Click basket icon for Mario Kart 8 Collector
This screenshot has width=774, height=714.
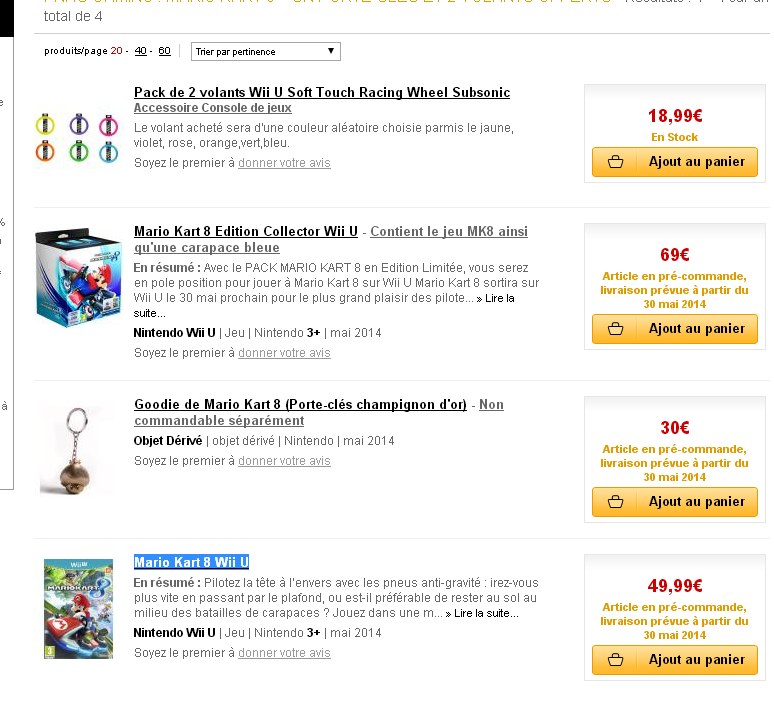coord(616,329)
◆ ◆ ◆ ◆ ◆ ◆ ◆
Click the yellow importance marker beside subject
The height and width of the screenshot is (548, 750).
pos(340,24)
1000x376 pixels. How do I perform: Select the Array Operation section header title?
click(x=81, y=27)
◆ ◆ ◆ ◆ ◆ ◆ ◆
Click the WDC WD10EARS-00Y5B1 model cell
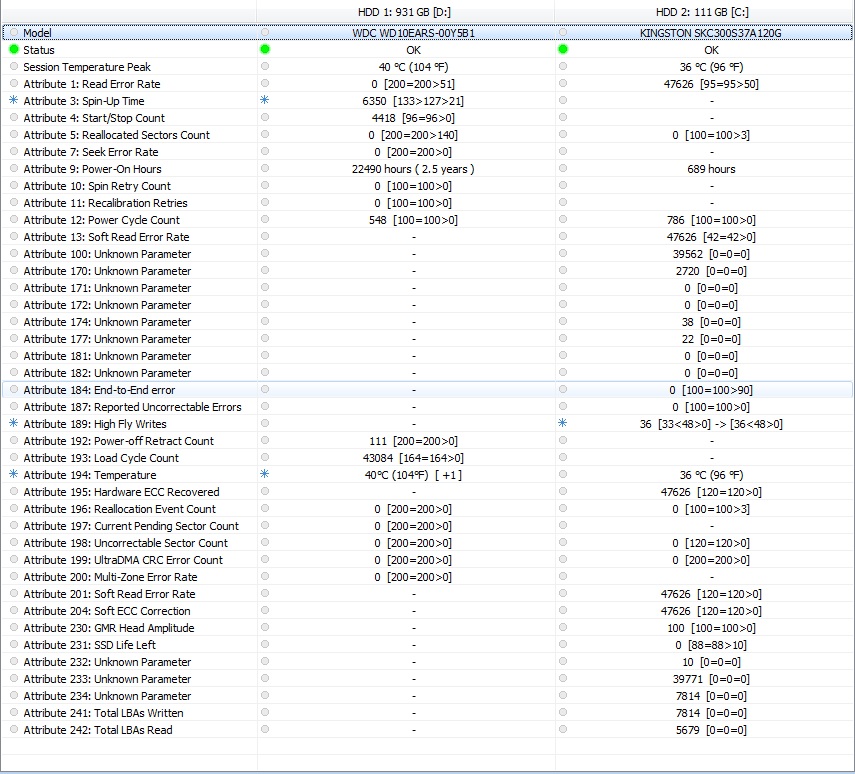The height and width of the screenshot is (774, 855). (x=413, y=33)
◆ ◆ ◆ ◆ ◆ ◆ ◆
- [Task to complete]: Please copy the lines from the one containing "1000x376 pixels. How" through the one containing "click(x=81, y=27)", requests included, and adjust every coordinate in the answers by adding 89.

- [Result for this exercise]:
1000x376 pixels. How do I perform: Select the Array Operation section header title?
click(x=170, y=116)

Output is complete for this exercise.